=== Section Start ===

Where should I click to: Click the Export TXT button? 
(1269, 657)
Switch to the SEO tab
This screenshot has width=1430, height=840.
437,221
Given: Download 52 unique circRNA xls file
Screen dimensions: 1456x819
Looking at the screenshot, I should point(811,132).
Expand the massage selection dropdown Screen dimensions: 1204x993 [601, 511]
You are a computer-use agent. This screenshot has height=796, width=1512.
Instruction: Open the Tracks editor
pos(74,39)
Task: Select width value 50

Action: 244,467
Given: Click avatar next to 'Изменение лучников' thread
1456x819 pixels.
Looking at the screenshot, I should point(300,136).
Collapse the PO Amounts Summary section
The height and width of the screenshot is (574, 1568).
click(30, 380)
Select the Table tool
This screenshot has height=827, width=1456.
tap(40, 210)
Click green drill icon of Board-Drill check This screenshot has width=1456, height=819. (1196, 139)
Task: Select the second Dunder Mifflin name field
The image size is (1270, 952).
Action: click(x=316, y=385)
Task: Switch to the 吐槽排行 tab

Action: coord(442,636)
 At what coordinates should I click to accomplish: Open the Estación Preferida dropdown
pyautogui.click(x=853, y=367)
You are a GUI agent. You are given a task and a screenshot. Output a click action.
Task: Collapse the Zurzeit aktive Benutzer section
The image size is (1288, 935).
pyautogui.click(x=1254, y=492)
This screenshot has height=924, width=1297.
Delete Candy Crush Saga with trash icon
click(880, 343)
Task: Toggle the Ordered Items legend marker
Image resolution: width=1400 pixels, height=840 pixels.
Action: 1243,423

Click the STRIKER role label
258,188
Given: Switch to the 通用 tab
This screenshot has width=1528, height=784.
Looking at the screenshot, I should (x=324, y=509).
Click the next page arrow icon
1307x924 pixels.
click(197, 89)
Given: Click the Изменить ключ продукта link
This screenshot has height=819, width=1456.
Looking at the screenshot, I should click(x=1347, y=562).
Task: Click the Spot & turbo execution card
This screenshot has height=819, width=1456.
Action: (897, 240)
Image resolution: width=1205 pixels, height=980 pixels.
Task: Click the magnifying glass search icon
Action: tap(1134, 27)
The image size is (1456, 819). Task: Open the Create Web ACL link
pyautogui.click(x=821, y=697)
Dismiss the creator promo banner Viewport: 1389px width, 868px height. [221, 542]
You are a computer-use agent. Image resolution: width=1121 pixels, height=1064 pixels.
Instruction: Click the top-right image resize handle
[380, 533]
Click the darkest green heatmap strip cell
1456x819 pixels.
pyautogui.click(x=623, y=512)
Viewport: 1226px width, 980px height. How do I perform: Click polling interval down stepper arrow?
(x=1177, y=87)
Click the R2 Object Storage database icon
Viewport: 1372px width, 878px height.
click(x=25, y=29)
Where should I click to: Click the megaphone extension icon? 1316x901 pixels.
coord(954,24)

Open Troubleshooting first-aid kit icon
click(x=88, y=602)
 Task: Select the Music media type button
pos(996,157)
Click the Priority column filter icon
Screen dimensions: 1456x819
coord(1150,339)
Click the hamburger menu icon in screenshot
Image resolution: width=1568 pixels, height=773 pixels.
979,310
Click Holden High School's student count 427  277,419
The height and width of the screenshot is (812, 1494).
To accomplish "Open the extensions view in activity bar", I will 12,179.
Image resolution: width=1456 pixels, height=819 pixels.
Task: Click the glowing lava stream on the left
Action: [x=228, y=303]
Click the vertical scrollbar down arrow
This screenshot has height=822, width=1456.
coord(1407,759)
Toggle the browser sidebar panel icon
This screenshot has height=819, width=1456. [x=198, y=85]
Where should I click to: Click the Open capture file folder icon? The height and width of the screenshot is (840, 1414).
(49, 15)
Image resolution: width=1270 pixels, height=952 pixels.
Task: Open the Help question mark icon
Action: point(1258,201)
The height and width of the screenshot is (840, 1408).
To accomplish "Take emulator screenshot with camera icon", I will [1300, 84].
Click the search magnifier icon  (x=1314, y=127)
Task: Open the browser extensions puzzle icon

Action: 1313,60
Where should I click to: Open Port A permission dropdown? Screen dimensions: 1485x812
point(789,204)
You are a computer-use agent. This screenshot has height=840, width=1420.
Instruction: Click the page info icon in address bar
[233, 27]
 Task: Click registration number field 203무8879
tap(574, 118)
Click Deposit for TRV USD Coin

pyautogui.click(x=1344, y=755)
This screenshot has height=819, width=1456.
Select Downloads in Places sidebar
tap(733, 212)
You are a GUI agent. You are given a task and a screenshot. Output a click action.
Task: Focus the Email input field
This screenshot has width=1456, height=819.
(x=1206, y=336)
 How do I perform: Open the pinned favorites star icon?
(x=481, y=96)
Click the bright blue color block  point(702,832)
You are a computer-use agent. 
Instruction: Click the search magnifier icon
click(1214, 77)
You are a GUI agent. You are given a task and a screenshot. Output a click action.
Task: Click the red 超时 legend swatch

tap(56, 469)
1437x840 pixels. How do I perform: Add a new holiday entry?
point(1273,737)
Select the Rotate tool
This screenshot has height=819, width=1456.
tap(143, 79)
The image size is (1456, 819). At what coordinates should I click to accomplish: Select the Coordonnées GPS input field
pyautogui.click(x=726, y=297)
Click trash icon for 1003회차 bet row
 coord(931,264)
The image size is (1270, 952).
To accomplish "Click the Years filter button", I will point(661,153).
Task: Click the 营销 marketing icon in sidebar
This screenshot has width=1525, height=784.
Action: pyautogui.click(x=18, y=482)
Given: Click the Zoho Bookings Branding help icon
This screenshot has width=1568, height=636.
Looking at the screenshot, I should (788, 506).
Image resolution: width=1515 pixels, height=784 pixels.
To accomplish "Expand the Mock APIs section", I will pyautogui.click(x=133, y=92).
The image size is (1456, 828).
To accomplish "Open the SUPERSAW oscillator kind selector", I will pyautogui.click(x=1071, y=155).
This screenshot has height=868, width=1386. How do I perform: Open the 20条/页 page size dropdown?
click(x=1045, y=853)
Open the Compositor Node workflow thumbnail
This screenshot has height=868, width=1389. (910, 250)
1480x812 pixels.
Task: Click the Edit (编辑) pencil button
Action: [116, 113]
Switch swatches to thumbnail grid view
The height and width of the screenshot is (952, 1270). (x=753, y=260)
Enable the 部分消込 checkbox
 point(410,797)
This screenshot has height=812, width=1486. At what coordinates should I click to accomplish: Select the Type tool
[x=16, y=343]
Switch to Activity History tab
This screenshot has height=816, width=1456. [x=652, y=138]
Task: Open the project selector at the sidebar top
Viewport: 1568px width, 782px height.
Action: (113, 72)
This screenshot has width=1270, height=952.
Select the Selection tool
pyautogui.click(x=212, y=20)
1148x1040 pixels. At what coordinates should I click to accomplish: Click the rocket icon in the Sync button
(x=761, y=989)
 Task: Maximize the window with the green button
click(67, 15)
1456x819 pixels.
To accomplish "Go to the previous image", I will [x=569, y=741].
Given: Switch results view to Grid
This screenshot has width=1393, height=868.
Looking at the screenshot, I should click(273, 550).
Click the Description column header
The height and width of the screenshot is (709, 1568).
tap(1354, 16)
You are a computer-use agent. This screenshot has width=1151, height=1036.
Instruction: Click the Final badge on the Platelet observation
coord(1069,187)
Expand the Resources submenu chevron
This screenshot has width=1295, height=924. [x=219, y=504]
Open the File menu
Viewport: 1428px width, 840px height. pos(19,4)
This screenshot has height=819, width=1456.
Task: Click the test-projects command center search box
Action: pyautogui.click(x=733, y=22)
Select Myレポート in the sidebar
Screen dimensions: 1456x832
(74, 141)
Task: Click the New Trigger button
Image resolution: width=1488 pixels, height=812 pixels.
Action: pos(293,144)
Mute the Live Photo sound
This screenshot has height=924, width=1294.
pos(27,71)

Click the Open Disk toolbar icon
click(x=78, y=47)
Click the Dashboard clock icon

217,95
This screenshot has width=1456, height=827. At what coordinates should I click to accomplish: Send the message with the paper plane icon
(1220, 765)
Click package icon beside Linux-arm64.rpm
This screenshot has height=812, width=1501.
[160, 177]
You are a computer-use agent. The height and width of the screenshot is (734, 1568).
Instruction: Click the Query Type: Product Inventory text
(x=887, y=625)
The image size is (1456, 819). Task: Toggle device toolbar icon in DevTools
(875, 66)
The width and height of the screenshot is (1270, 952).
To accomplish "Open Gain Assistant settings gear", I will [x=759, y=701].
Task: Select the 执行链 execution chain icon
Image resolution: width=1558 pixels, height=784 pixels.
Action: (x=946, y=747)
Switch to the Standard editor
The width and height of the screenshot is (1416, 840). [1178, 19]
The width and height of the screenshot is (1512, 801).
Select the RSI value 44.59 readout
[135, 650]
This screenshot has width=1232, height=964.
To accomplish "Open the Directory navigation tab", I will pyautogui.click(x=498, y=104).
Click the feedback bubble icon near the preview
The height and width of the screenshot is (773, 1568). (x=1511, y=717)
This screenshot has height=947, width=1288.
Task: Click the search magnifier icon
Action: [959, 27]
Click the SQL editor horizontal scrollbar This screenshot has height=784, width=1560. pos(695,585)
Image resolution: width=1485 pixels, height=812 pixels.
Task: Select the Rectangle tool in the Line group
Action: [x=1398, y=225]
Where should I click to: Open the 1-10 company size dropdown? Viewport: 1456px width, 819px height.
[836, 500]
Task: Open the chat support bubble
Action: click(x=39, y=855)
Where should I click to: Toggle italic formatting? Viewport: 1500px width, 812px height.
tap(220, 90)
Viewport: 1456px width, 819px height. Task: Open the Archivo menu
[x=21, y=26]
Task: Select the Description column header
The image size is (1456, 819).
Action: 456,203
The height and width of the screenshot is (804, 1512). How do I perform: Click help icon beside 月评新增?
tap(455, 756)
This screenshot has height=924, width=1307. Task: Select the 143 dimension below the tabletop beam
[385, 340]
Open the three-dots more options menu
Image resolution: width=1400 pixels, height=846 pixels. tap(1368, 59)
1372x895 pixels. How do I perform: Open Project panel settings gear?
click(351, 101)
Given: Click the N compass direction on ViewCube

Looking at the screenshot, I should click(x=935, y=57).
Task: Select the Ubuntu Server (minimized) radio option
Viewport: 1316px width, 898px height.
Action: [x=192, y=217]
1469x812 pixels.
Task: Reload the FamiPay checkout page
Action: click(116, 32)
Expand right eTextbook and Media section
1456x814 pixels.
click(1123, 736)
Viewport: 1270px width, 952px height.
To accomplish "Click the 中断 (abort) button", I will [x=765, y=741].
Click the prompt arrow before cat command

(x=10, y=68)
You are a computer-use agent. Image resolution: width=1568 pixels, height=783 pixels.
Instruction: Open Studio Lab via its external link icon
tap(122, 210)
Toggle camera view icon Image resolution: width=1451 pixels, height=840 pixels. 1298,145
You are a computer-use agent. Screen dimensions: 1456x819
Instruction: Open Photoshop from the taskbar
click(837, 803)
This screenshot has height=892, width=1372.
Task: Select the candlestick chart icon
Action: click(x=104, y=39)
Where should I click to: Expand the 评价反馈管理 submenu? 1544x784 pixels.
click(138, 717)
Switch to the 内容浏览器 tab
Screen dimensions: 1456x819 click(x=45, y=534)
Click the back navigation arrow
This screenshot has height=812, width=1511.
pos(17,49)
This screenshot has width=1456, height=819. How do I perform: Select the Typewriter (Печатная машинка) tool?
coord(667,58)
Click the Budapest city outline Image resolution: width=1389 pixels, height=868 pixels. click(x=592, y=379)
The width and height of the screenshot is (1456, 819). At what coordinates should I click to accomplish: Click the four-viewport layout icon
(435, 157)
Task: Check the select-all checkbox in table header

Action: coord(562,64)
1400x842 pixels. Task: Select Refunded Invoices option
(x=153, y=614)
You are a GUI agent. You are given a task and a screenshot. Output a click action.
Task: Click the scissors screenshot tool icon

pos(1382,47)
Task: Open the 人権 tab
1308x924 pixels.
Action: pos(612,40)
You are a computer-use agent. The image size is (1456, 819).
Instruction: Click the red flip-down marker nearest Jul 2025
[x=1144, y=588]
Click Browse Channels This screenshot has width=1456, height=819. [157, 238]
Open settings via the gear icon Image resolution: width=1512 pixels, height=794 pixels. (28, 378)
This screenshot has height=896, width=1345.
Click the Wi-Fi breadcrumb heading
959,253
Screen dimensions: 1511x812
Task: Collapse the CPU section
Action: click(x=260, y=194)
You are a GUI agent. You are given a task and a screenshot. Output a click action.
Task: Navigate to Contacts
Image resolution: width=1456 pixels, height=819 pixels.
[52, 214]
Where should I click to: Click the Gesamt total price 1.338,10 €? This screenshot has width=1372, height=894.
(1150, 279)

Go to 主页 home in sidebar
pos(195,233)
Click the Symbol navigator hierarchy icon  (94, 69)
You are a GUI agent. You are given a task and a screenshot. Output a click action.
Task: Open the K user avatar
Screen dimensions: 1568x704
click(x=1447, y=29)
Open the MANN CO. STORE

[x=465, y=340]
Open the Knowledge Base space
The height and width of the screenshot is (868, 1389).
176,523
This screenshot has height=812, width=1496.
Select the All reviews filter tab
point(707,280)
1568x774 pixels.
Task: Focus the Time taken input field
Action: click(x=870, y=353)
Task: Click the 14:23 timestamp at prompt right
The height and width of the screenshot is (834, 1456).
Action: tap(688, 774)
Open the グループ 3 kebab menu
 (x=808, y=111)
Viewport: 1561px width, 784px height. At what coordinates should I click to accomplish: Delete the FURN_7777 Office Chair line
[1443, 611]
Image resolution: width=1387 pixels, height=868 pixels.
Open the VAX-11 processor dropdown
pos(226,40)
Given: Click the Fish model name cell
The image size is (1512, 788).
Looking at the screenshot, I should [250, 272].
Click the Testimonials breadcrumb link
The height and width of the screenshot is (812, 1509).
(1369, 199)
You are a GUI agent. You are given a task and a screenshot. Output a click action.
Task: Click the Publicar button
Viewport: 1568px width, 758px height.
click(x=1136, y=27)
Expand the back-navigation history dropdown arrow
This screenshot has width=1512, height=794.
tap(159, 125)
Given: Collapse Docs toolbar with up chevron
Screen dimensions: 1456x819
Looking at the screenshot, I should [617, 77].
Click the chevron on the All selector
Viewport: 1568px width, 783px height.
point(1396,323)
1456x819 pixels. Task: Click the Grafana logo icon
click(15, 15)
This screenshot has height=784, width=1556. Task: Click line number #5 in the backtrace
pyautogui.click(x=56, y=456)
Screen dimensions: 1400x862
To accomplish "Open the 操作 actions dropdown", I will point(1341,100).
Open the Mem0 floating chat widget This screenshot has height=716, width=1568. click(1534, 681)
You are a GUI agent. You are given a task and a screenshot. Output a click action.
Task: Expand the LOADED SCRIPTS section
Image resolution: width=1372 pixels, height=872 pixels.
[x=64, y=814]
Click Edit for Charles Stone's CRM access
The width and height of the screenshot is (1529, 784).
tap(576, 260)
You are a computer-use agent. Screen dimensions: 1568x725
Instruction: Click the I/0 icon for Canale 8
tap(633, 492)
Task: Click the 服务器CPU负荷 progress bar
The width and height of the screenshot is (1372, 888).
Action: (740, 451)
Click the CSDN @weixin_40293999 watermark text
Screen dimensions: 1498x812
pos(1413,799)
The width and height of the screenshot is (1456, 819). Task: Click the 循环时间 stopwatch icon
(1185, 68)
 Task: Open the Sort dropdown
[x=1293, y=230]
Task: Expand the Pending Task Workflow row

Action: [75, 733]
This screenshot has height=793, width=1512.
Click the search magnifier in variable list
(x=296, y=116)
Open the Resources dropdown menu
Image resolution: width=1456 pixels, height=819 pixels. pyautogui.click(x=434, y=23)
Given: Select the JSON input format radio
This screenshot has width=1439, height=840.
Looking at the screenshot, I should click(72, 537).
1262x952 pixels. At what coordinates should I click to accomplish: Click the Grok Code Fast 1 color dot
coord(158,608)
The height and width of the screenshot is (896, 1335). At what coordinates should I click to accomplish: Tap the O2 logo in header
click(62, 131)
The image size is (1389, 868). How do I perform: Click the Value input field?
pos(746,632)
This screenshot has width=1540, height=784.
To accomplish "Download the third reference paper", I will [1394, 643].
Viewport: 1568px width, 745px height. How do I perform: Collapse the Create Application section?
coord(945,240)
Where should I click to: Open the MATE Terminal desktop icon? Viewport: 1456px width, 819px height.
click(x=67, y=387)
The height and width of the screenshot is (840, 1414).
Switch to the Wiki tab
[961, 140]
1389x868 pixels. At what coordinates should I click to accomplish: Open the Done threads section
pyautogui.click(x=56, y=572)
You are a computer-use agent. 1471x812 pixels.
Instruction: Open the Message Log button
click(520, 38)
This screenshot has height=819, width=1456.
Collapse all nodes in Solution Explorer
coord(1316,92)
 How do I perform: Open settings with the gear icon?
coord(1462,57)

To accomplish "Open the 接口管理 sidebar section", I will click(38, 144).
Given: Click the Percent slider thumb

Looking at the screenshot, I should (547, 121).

=== Section End ===

> Work item
Return each line from the data where the string "computer" can be found.

> Response to this exercise
You are a computer-use agent. This screenshot has height=796, width=1512.
You are a computer-use agent. Image resolution: width=1121 pixels, height=1064 pixels.
You are a computer-use agent. This screenshot has height=840, width=1420.
You are a computer-use agent. 
You are a computer-use agent. This screenshot has width=1151, height=1036.
You are a computer-use agent. The height and width of the screenshot is (734, 1568).
You are a computer-use agent. Image resolution: width=1568 pixels, height=783 pixels.
You are a computer-use agent. Screen dimensions: 1456x819
You are a computer-use agent. The image size is (1456, 819).
You are a computer-use agent. Screen dimensions: 1568x725
You are a computer-use agent. 1471x812 pixels.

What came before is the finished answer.